Ian Campbell Hogg (born 15 December 1989) is a New Zealand footballer who is currently playing for Waitakere United in the ASB Premiership. He has represented New Zealand at the Olympic Games on two occasions, Beijing 2008 and London 2012. Hogg was also a member of the senior national side that was involved in qualifying for the World Cup in Brazil 2014.

Club career
Hogg was a member of the Auckland squad that contested the 2009 Club World Cup in United Arab Emirates in 2009. Following the tournament Hogg was named in the National Press's Team of the Tournament alongside Messi. In early August 2012 Hogg was signed by Major League Soccer side Portland Timbers after they traded Mike Chabala to D.C. United Hogg was released by Portland just three months later, failing to make a first-team appearance. In January 2013 Hogg joined A-League side Wellington Phoenix until the end of the 2012–13 season. New Coach of the Wellington Phoenix, Ernie Merrick, did not resign Hogg and he was released from the club. On 24 November 2013, Hogg scored his first goal for Waitakere United against Wanderers SC in the 30th minute in an eventual 4–1 victory.

International career
He represented New Zealand U-20 at the 2007 FIFA U-20 World Cup finals tournament in Canada and was included in the New Zealand squad for the football tournament at the Summer Olympics in Beijing where he played in  all three of New Zealand's group matches against China (1–1), Brazil (0–5) and Belgium (0–1). 
Hogg attended Auckland Grammar School from 2003–2007. Subsequently, Hogg begun studying at the University of Auckland in 2008. In 2012 Hogg was selected for his second Olympic Games in London 2012. Hogg started every game for New Zealand at the tournament who were eliminated after group play after matches against Belarus (0–1), Egypt (1–1) and Brazil (0–3).

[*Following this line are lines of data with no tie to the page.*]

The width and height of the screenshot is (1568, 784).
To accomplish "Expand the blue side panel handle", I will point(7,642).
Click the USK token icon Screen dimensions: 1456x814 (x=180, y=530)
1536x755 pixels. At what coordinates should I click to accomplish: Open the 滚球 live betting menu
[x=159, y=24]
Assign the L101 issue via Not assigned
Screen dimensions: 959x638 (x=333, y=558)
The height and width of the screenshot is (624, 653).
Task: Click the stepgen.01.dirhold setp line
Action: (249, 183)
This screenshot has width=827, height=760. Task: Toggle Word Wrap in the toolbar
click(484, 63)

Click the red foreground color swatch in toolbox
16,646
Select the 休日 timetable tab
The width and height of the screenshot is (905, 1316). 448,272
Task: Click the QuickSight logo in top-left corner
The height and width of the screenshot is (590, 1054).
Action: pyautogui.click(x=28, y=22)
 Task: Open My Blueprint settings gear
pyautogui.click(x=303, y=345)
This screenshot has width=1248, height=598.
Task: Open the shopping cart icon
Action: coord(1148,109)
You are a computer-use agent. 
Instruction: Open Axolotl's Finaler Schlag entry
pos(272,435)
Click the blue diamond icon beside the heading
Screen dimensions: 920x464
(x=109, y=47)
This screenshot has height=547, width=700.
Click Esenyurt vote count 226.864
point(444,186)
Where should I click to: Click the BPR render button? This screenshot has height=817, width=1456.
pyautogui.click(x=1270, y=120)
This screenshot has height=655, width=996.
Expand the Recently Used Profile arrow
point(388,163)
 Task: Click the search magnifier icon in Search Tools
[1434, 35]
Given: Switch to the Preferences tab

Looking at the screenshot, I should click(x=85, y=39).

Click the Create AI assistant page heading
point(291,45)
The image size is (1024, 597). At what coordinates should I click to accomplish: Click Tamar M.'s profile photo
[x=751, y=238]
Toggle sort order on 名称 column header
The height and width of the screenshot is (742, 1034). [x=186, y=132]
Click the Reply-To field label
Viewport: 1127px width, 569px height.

In May 2012, he made his debut for the senior team as a left-midfielder in a friendly match against El Salvador and scored in the 27th minute with a left-footed strike. Hogg has been included in the New Zealand Squad for World Cup Qualifiers for Brazil 2014.

However, Hogg is suspended for the first leg of the World Cup intercontinental playoff qualifying match against a qualifier from the CONCACAF Federation (either Mexico or Panama).  As a result, he has also not been considered for the tour of North America playing against Trinidad and Tobago as well club team Chivas.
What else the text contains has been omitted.